The top 12 bike paths in Toronto
Toronto bike paths offer a way of travelling through the city that's both scenic and efficient. Removed from traffic, you can let loose and focus on the ride rather than dodging TTC streetcar tracks and turning cars. Our bike paths take us along the water, through ravines, and along old railway beds. They're a great way to see the city.
Here are my picks for the top bike paths in Toronto.
Running between the waterfront and ET Seton Park, the Don trail system is one the best ways to enjoy nature without leaving the city. There are numerous entry points to this pathway, with the mains ones at Cherry St. and Lakeshore Blvd., Riverdale Park (look for the bridge), and Pottery Road.
This new alternative to the Lower Don trail is helpful given ongoing construction issues near the Riverdale Bridge. The separated path leads from Pottery Road past the Brick Works to Rosedale Valley Road. Note well: if you continue south, you have to hit the road.
Part of the more extensive Waterfront Trail, the Martin Goodman Trail runs mostly uninterrupted from around Park Lawn Avenue in the west all the way to the R.C. Harris Filtration plant near Queen St. and Victoria Park. At times it runs immediately beside the lake, making it perfect for hot summer days.

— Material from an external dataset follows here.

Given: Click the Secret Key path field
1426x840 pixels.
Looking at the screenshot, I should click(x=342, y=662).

Exceeding the Don system in length, with only a few detours onto surface routes, you can take the paths along the Humber all the way from the lake to the top of the city. The paving is a little rough in places, but this a tranquil place to explore for hours on end.
Some think the Taylor Creek trail part of the Lower Don because many cyclists hit both trails in a given ride, but they're separate paths. Starting from the meeting place of the Lower Don and ET Seton trails (Don Mills just north of O'Conner Dr.) this pathway heads southeast to Victoria Park.

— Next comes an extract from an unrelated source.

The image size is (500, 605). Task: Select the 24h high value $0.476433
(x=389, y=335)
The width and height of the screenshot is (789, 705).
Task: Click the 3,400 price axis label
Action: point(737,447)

Tommy Thompson Park is my favourite place to ride on a blistering hot day. The further you get out into the lake, the cooler it gets. Along with the breeze off the water, here you'll enjoy the scenic landscape and the wildlife that's reclaimed the Leslie Street Spit. Technically you're only allowed to ride on weekends.
Originally a commuter railway built to service what were then suburbs like Moore Park, the Beltline was officially converted into a recreational path in 1999. It's not super long, but it's still a great way to cut across the city in relative seclusion. Main Access points are found at Merton and Yonge, Oriole Park, and Bathurst just south of Roselawn.
A short all-downhill trail (if you start at the north end), the Moore Park Ravine is a pretty little dirt path that takes riders to the Brick Works or allows them to loop around and climb out of the ravine at David A. Balfour park.
This route alternates between low-traffic park roads and dedicated bike pathways linking the Lower Don with Sunnybrook Park. There are many break-off trails for leisure riders (towards Edwards Gardens) and mountain bikers (on the west side of the river).
For those in Scarborough, there's a great set of paved paths that bisect U of T's campus while heading from Kingston Road to the Bluffs (and vice versa). On the east end, you can even hook up with a trail that'll take you to Pickering.
The first phase was completed back in 2015, so this relatively new multi-use trail is still smooth as silk. It's almost always quiet, and you can really kick up the speed if that's what you're into. Alternately, you can just enjoy the mix of nature and hydro towers on display.
Eventually this path will be extended well beyond its current length of 2.1 kilometres, but even as it is now it's a great way to cut through the Junction Triangle down to Dundas and Sterling.